Грюла повернулась и пошла прочь, с каждым шагом уменьшаясь в росте. Через десяток шагов она стала ростом с ладонь и вдруг совсем исчезла. Она ушла под землю, а позади нее еще долго тлела в вереске и мелкой траве дорожка из красных искр.
Вигмар поднял голову, огляделся. В долине все было как обычно, но теперь он смотрел на нее по-другому. Опираясь на крепкое древко Поющего Жала, он чувствовал себя очень сильным. Где-то ведь есть та земля, где была выкована чаша с бегущими оленями, и сейчас там какая-то другая девушка со смуглыми руками подносит чашу мужчине с косичкой в бороде. Вигмар не знал, где та земля, как зовется то племя и каких богов почитает, но теперь границы мира для него раздвинулись шире, и даже знакомая с рождения долина изменилась. Теперь она была не просто частью Квиттинского Севера или даже Морского Пути, а частью всего земного мира, который оказался так велик, что у него даже нет названия.

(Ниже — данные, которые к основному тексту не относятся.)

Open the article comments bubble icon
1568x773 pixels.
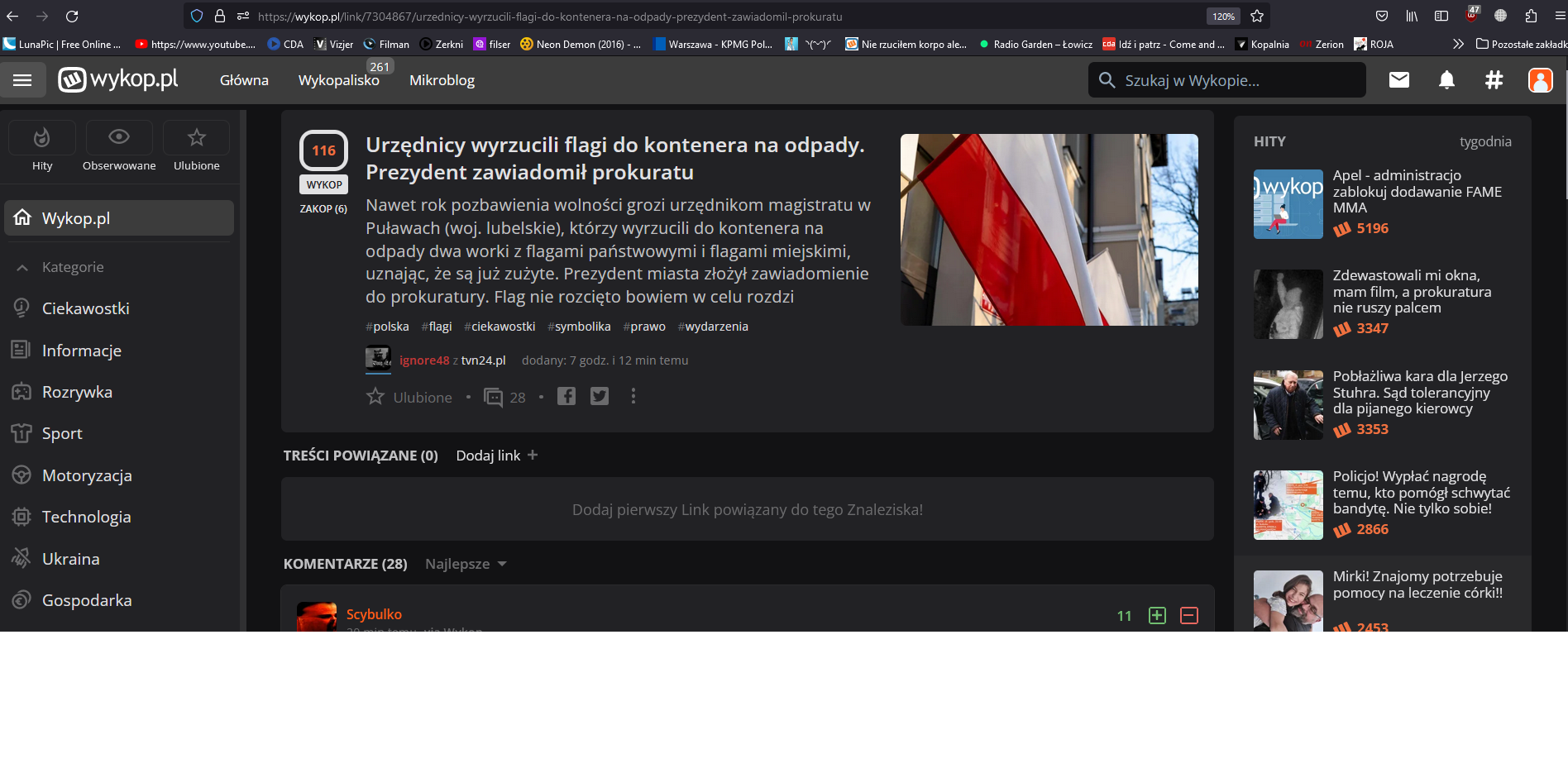pyautogui.click(x=494, y=398)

- Да ты меня совсем не слушаешь! - с обидой сказала Сольвейг.
Как разбуженный ее голосом, Эрнольв обернулся. Четырнадцатилетняя Сольвейг, маленькая и сероглазая, в облаке длинных золотистых волос казалась похожей на светлого альва, случайно заглянувшего в каменистый Аскрфьорд. Чуть поодаль ее братья Сёльви и Слагви выбирали поставленные на ночь сети, а Сольвейг сидела на носу лодки и с упреком смотрела на Эрнольва.
- Я ведь не выдумываю, как ваша Ингирид, я всегда говорю правду, продолжала девочка. - А завтра вас всех уже здесь не будет, и только норны знают, увидимся ли мы еще. Все может быть.